Introduction and Background
A well drilled and completed in 1991 was last worked over and recompleted as a single-zone producer in 2010. On 25 March 2018, the perforated zone was isolated riglessly with a through-tubing bridge plug (TTBP) and dumped cement, and new perforations were added between 3,994 and 4,010 ft. After perforation, wellhead pressure (WHP) was only 90 psi, which was not sufficient to flow the well to the nearby gathering center, and the well was shut in.
On 29 March, the gathering center reported that WHP had increased to 800 psi and that a nearby cathodic protection well had begun producing oil and gas to atmosphere. Investigations were performed on all production wells in the vicinity, and identified the well that was the source of communication with the cathodic protection well. The tubing pressure was found to be 800 psi, and the casing pressure was recorded as 650 psi.
Slickline was mobilized, and on 29 March, a tubing check revealed an obstruction in the tubing at 3,738 ft and provided evidence of damaged tubing at 1,960 ft. Between 29 and 31 March, multiple attempts to kill the well were made with brine weights between 9.0 and 9.6 ppg, followed by oil-based mud (OBM) at 16.0 ppg. Although pressures were temporarily reduced to 0 psi, they quickly returned to 800 psi on the tubing and 650 psi on the tubing by the 7-in. casing annulus. A total of 1,200 bbl of OBM was pumped into the well.
On 3 April, wireline was rigged up, and the logs run indicated that the tubing was severely damaged at approximately 1,951 ft, with many holes and wall loss between 1,296 and 3,727 ft. The 7-in. casing was found to have severe damage between 1,585 and 1,620 ft. Pressure and temperature logs indicated gas flow between the tubing and casing at 1,951 ft.
A TTBP was run on coiled tubing on 4 April and set at 3,732 ft. Discussions began the same day with a snubbing contractor about mobilizing a suitable snubbing unit and BOP stack. Because of the proximity of the well to an international airport, a main highway, and a nearby public center, as well as the risk of further surface broaching, time was of the essence in finding a solution to the problem with a high chance of success (Fig. 1).

Tasks to perform:
[a] Answer these questions from the text on the damaged well:
(i) In what year was the well drilled and completed?
(ii) Between which depths was the 7-in. casing found to have severe damage?
(iii) On what date was a TTBP run on coiled tubing, and at what depth was it set?
[b] Retype the passage of the text on the damaged well starting at "On 29 March, the" and ending at "as 650 psi.".

Provided data:
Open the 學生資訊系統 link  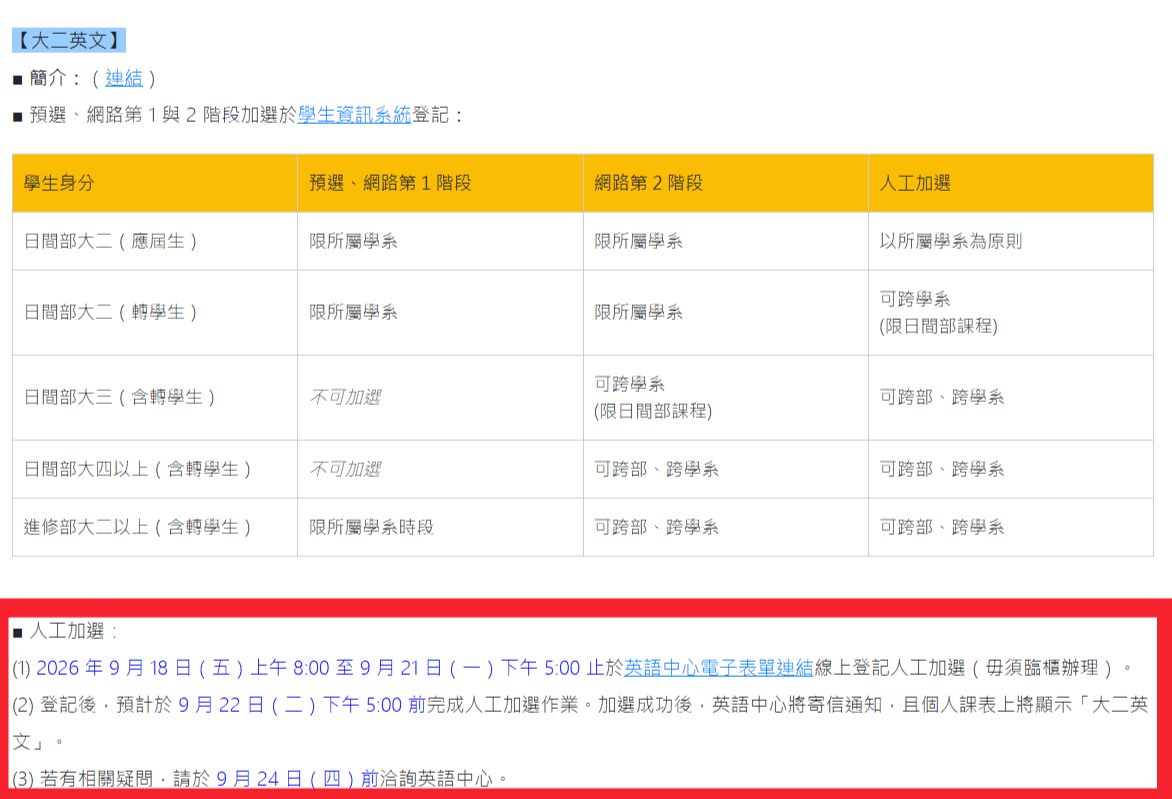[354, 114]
==
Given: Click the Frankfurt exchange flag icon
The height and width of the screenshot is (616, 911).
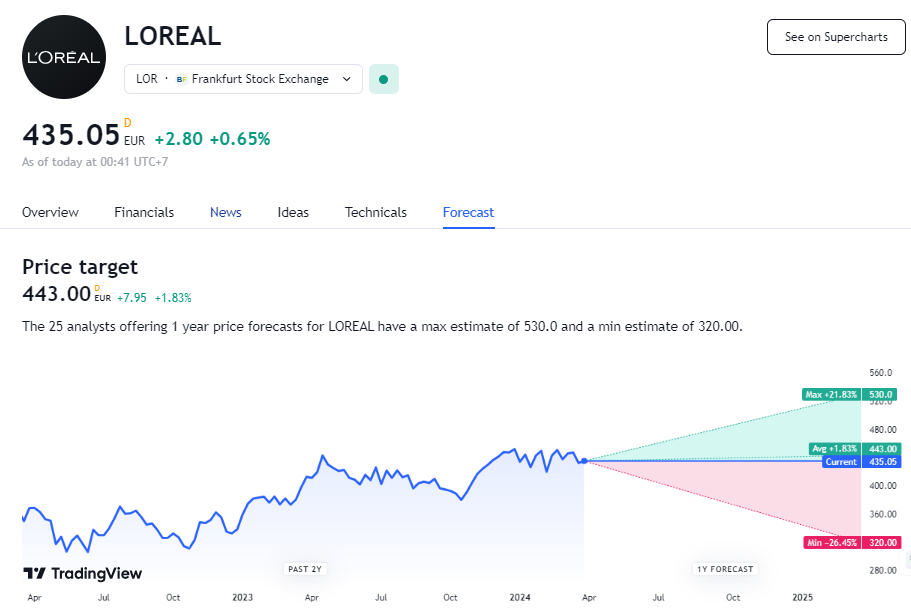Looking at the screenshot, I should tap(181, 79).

Worked solutions:
[a]
(i) 1991
(ii) Between 1,585 and 1,620 ft
(iii) 4 April, at 3,732 ft

[b]
On 29 March, the gathering center reported that WHP had increased to 800 psi and that a nearby cathodic protection well had begun producing oil and gas to atmosphere. Investigations were performed on all production wells in the vicinity, and identified the well that was the source of communication with the cathodic protection well. The tubing pressure was found to be 800 psi, and the casing pressure was recorded as 650 psi.